Nansen Island is named in the honor and memory of Arctic explorer Fridtjof Nansen, who explored and charted the Franz Josef Archipelago in 1896.
==Geography==
The island is located in the center of a cluster of islands of similar size separated from each other by narrow sounds. The channel to the southwest of the subgroup is Proliv Allen-Yung (пролив Аллен-Юнг), the one at the southeast is Proliv Sidorova (пролив Сидорова), the channel to the northeast is the Markham Sound (пролив Маркама), and the one in the west is the Proliv Britansky Kanal (пролив Британский Канал).

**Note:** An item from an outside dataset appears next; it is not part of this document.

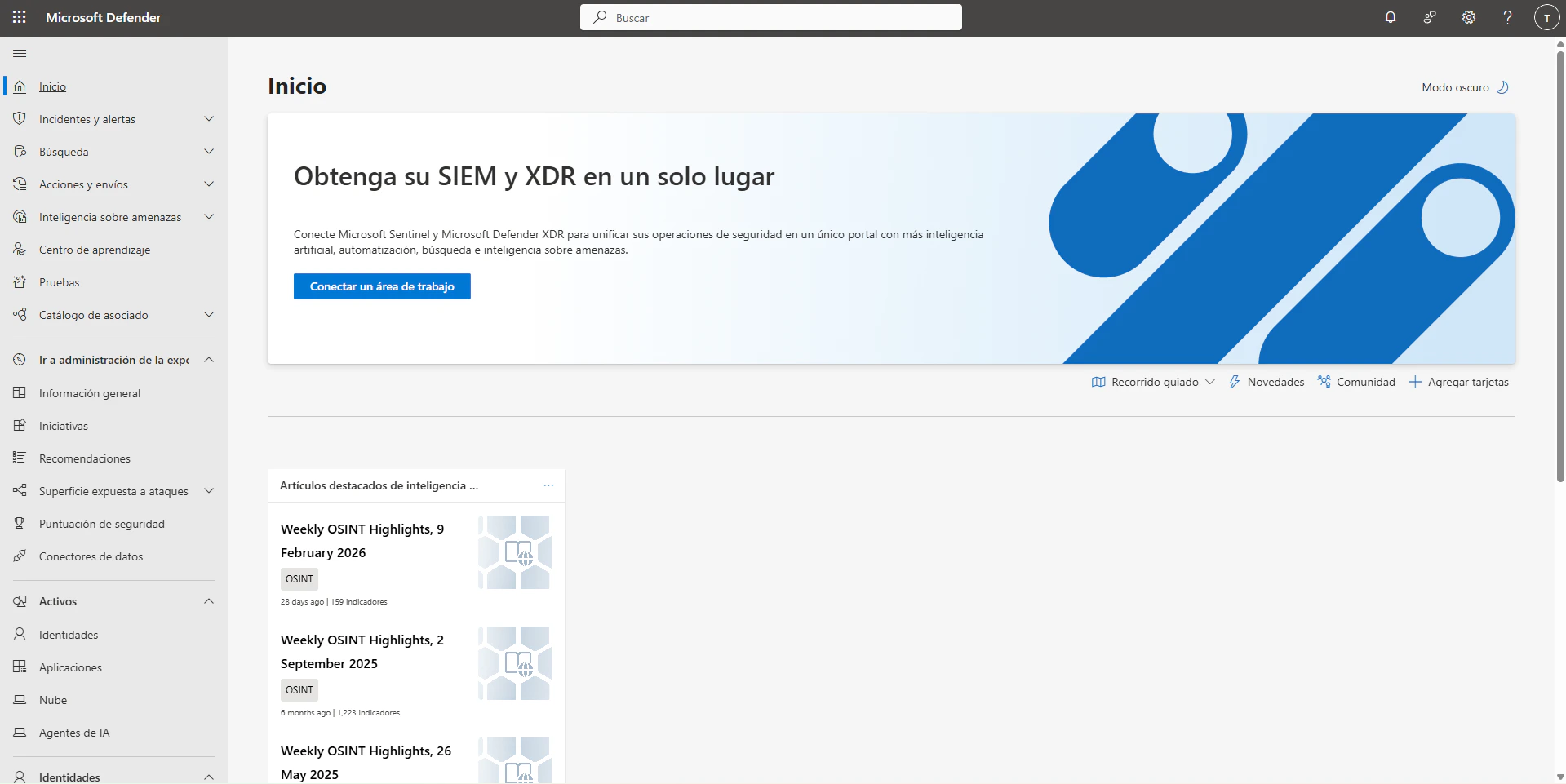Open Conectores de datos
1566x784 pixels.
pyautogui.click(x=91, y=556)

Mys Artura is the cape in the north of the island. The cape in the southwest is known as Mys Ushakova, after Russian Arctic explorer Georgy Ushakov, and the southernmost point is called Mys Teylora (Cape Taylor).
===Adjacent islands===
====Wilton Island====
Ostrov Uiltona (Остров Уилтона), Wilton Island is a small island off Nansen Island's northeastern coast. It is separated from it by a 1 km narrow sound. It was named after Scottish explorer David W. Wilton of the 1894-1897 Jackson-Harmsworth expedition. Wilton had lived for some years in the north of Russia before joining the expedition.
====Bromwich Island====
Ostrov Bromidzh (Остров Бромидж), Bromwich Island lies east of Nansen Island; (lat 80.49 long 54.9). It is covered by an ice-cap, but it has a few unglacierized areas at small points near its shores. Maximum height 392 m.
====Brice Island====
Ostrov Braysa (Остров Брайса), Brice Island lies south of Bromwich Island. There is an icecap in the middle of the island but large swathes of land are unglacierized in the north and southwest. It has a maximum height of 409 m. This island was named after U.S. senator Calvin S. Brice who had donated $ 200 to the Wellman expedition.

====Pritchett Island====
Ostrov Pritchetta (Остров Притчетта), Pritchett Island lies off Nansen Island's southern shore. This island is quite large and has a few areas free of glaciers. Highest point 401 m. The name of this island most likely honours Henry Smith Pritchett, who was involved in the scientific advisory committee for Wellman's expedition.
====Bliss Island====
Ostrov Blissa (Остров Блисса), Bliss Island lies south of Pritchett Island. It is partly unglacierized. Wellman named this island after U.S. Secretary of the Interior Cornelius Newton Bliss who donated 250 $ to the expedition.
====Jefferson Island====
Ostrov Dzheffersona (Остров Джефферсона), Jefferson Island is a much smaller island lying off Nansen Island's southwestern shore. The island first appears as Jeaffreson Island on the maps of the Jackson-Harmsworth expedition. Contemporary Arctic explorer J. Russel-Jeaffreson, who helped with the preparation for the expedition, may be the source for the name.
====Koetlitz Island====
Ostrov Ketlitsa (Остров Кётлица), Koetlitz Island is a long island which lies off the northwestern tip of Nansen island. Glacierized, maximum height 158 m. The cape at its northern end is known as Mys Polyarnogo Siyaniya and its southernmost came is Mys Giuys. The channel separating this island from Nansen island is known as Proliv Roberta Piliya. Koetlitz Island was named in honor of the geologist of the Jackson-Harmsworth expedition, Dr. Reginald Koettlitz.